Extract from the entries below, exactly as given, only the lines from the line containing "[What's new] (311, 24)" to the line containing "SPIDER MAN 1/12", both lines included.

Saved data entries
►
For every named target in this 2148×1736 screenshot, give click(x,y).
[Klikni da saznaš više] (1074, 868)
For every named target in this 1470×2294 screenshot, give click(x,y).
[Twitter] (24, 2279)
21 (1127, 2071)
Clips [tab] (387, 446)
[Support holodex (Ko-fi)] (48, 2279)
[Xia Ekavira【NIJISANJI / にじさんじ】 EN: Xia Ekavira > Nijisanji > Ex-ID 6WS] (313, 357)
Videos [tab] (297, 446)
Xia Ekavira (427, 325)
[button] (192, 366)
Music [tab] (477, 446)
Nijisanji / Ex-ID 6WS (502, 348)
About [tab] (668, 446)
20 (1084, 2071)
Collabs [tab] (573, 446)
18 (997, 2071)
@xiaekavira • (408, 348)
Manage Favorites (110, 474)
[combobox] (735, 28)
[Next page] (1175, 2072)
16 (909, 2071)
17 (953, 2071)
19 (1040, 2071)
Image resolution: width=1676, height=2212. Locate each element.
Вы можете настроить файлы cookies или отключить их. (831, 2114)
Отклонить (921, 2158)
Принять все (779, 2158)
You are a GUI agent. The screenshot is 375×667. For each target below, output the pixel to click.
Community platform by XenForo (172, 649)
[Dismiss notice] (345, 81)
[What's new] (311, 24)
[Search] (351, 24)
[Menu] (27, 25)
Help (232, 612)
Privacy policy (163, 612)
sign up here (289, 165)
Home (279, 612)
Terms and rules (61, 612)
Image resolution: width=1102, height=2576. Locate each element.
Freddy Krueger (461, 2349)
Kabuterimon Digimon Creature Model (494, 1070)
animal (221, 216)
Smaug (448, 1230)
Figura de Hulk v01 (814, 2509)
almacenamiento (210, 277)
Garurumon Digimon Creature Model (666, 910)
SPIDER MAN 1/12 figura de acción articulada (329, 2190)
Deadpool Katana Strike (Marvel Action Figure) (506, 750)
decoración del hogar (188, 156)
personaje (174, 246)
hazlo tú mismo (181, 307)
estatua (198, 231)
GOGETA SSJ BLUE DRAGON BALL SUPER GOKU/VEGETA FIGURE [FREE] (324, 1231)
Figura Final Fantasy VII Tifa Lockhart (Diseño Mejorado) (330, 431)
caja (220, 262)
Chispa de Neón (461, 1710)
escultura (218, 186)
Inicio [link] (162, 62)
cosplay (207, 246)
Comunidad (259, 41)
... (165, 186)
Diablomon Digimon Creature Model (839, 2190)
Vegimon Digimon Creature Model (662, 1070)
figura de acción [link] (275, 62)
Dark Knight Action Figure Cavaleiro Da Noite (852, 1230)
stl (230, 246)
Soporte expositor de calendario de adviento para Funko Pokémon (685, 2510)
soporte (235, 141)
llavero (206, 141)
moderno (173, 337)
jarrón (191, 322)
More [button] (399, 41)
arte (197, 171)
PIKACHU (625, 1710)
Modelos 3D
◄
> **Response below**:
[What's new] (311, 24)
[Search] (351, 24)
[Menu] (27, 25)
Help (232, 612)
Privacy policy (163, 612)
sign up here (289, 165)
Home (279, 612)
Terms and rules (61, 612)
Image resolution: width=1102, height=2576. Locate each element.
Freddy Krueger (461, 2349)
Kabuterimon Digimon Creature Model (494, 1070)
animal (221, 216)
Smaug (448, 1230)
Figura de Hulk v01 (814, 2509)
almacenamiento (210, 277)
Garurumon Digimon Creature Model (666, 910)
SPIDER MAN 1/12 figura de acción articulada (329, 2190)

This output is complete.